Many of the rich crossed the Atlantic; others fled to the fells and dales, where they settled down to backgammon and gin while lamenting the intolerable boredom to which they were being subjected. Practically a national museum, Ursula Untermeyer set about organising for herself at ‘Wardrobes’ a select team of scientists or scholars in preference to a rout of snotty children. The stories one heard were terrifying.

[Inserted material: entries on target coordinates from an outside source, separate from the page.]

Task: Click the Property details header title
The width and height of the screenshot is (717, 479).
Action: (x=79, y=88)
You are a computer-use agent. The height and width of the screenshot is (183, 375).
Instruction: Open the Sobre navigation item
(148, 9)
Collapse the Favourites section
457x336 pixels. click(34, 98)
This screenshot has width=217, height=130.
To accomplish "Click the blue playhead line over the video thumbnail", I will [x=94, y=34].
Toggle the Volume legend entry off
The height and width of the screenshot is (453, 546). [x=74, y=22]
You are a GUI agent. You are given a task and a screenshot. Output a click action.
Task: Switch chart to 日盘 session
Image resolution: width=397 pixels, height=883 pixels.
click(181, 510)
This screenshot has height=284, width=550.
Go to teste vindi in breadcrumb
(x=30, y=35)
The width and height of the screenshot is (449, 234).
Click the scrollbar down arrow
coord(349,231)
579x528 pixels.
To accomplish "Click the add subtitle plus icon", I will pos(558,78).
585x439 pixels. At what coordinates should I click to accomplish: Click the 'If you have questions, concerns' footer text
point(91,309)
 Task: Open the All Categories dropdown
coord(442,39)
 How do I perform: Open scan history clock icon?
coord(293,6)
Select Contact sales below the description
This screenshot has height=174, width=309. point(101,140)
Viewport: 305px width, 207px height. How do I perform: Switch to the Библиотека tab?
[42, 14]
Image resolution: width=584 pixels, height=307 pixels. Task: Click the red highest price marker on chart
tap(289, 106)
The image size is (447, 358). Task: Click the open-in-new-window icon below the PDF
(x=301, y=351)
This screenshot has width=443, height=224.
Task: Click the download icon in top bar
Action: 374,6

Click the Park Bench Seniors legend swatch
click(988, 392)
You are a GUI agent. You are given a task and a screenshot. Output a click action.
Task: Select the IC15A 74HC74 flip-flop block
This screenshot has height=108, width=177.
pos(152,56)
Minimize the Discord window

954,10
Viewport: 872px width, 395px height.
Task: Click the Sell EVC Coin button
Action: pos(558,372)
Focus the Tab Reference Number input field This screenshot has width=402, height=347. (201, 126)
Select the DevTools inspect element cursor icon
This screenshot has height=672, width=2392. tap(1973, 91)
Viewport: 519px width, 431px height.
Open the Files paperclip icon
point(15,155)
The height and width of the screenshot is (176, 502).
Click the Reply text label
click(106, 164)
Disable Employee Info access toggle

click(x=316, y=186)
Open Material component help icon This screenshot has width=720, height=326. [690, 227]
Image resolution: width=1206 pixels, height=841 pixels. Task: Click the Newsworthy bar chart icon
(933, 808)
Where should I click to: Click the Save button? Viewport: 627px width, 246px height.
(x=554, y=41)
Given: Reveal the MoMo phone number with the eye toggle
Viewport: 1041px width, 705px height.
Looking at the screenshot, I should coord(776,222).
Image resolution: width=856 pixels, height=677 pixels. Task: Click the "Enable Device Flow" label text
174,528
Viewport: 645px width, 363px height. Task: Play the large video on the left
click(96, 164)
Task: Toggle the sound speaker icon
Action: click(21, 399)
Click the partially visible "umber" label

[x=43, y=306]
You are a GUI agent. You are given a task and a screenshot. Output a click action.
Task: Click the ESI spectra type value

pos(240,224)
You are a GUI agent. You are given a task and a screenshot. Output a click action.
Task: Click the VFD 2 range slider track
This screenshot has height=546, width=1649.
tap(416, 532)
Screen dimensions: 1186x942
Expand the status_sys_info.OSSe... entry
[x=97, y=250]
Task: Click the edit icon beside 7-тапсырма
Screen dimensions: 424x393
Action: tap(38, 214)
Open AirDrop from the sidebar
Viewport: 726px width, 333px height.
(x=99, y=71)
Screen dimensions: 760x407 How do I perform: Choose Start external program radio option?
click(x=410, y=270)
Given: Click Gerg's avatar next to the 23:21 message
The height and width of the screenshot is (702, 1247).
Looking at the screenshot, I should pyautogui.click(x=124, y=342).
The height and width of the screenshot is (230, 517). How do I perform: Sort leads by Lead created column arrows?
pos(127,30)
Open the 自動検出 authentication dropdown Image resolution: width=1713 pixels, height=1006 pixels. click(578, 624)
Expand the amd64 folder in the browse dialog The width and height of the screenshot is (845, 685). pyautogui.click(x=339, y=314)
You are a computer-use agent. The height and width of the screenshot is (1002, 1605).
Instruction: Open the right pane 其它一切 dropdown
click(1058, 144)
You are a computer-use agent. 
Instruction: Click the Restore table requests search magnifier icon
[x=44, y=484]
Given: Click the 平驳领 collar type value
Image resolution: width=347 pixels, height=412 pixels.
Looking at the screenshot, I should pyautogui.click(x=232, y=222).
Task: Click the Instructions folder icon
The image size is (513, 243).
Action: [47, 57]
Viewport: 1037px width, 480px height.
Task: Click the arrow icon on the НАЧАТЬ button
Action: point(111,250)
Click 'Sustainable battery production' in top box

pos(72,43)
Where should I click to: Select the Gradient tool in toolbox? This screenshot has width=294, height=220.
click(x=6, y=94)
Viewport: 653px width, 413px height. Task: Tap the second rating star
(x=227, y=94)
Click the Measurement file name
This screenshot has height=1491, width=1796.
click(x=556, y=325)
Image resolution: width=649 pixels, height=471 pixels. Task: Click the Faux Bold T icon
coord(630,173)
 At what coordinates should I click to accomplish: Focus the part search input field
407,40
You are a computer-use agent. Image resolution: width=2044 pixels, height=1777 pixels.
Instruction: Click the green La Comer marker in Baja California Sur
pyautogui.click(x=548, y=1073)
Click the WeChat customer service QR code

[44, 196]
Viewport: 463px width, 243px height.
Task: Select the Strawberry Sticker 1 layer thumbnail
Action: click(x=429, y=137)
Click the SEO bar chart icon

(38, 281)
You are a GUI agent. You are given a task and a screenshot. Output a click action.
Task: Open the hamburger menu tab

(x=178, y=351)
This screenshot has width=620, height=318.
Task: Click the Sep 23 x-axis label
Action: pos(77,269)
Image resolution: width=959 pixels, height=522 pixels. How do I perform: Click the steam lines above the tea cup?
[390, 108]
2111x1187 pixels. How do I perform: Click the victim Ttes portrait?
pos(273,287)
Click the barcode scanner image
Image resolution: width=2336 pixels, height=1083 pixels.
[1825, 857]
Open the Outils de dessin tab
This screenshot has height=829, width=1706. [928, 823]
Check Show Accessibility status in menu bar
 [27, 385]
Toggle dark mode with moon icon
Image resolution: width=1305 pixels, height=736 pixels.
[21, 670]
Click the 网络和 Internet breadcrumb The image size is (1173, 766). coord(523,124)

For the children were being evacuated. Taking a short cut across a railway station, Eadith Trist had come across one of the first of these contingents. Where children had gaped or hooted at her in the past, none of these seemed to notice the baroque figure pushing her way through their masses, as they stood silent, or were carried on variable, directionless currents in the girdered gloom of the railway station. They were too obsessed by the approaching journey, or tearful for a permanence they might never find again. Some of them bright and sharp as broken glass, others pallid and soggy as the layer between the pastry and the meat of the pork pies they were biting into. The piddle was already running down the legs of some, by rivulets, to gather in pools on the station grime. There were pregnant mothers, mothers giving suck, mothers flushed and aggressively jolly, others who mopped their own cheeks more often than their children’s. Whether the mothers were accompanying the army or not, the whole operation was being conducted by a corps of selfless ladies, almost the antithesis of womanhood, in oblong dresses, hats in mole or rust tones, and in some cases coats trimmed with apologetic snatches of fur. Everybody slung with gas-masks. Surrounded by cases, bundles, parcels.